The first in-depth study in English to analyze post-utopian historical novels written during and in the wake of brutal Latin American dictatorships and authoritarian regimes
During neoliberal reforms in the 1980s and 1990s, murder, repression, and exile had reduced the number of intellectuals and Leftists, and many succumbed to or were coopted by market forces and ideologies. The opposition to the economic violence of neoliberal projects lacked a united front, and feasible alternatives to the contemporary order no longer seemed to exist. In this context, some Latin American literary intellectuals penned post-utopian historical novels as a means to reconstruct memory of significant moments in national history. Through the distortion and superimposition of distinct genres within the narratives, authors of post-utopian historical novels incorporated literary, cultural, and political traditions to expose contemporary challenges that were rooted in unresolved past conflicts.
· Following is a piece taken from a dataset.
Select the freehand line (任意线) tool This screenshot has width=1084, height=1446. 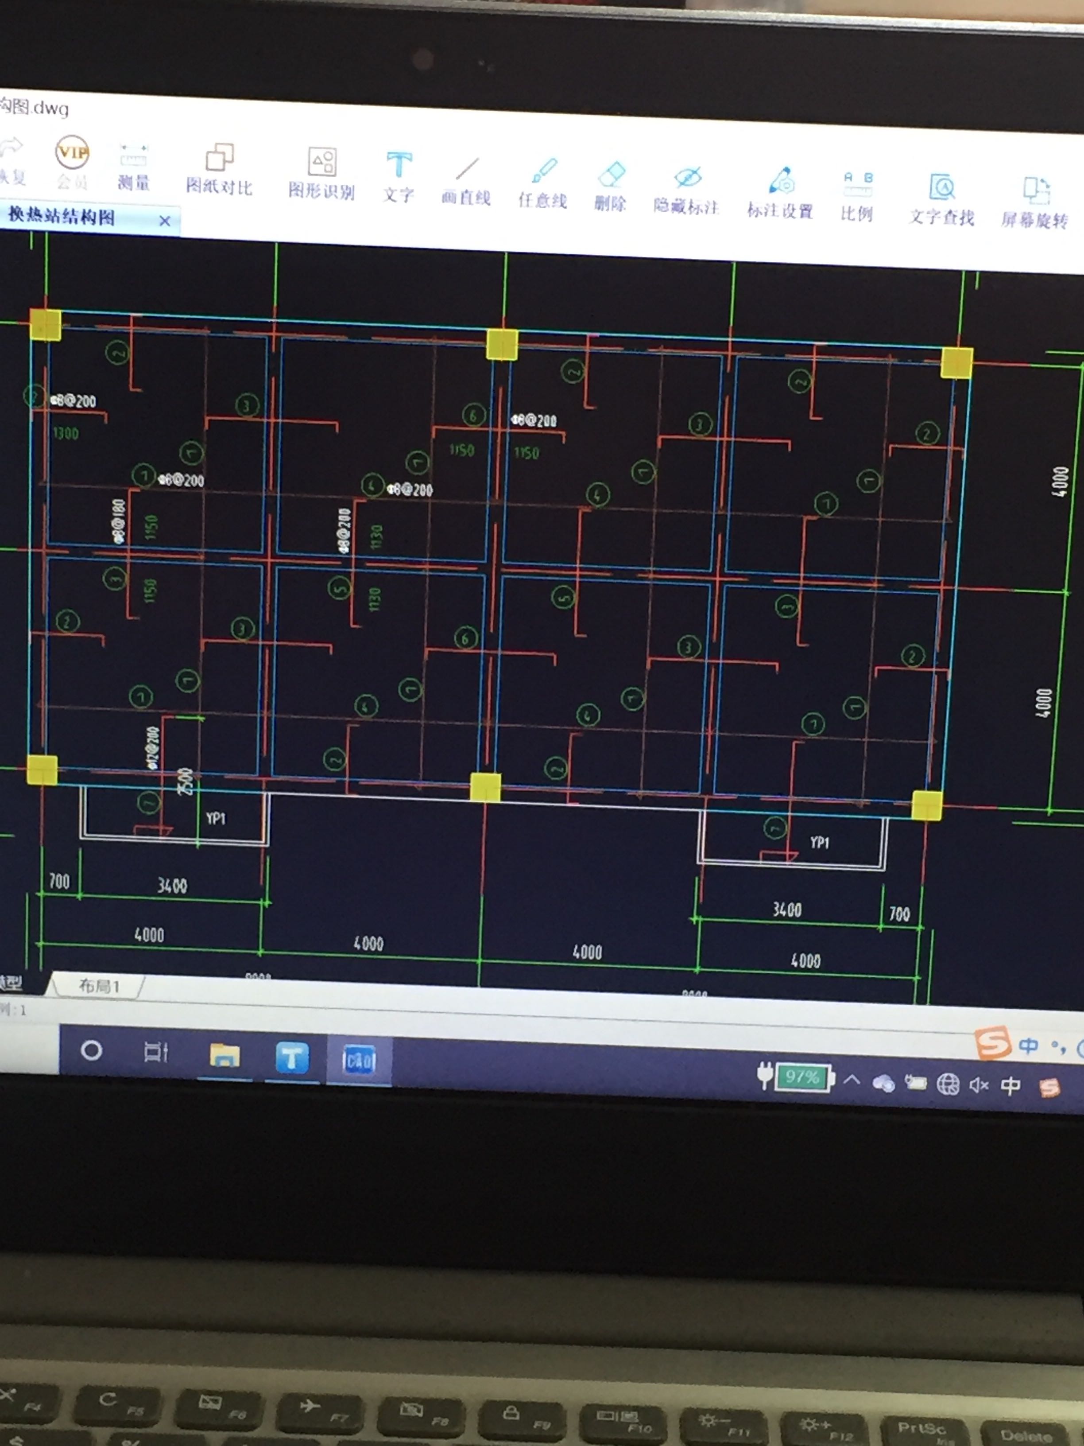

In Anything but Novel, Jennie Irene Daniels closely examines four post-utopian novels—César Aira’s Ema, la cautiva, Rubem Fonseca’s O Selvagem da Ópera, José Miguel Varas’s El correo de Bagdad, and Santiago Páez’s Crónicas del Breve Reino—to make their contributions more accessible and to synthesize and highlight the literary and social interventions they make. Although the countries the novels focus on (Argentina, Brazil, Chile, and Ecuador) differ widely in politics, regime changes, historical precedents, geography, and demographics, the development of a shared subgenre among the literary elite suggests a common experience and interpretation of contemporary events across Latin America. These novels complement one another, extending shared themes and critiques.
Daniels argues the novels demonstrate that alternatives exist to neoliberalism even in times when it appears there are none. Another contribution of these novels is their repositioning of the Latin American literary intellectuals who have advocated for the marginalized in their societies. Their work has opened new avenues and developed previous lines of research in feminist, queer, and ethnic studies and for nonwhite, nonmale writers.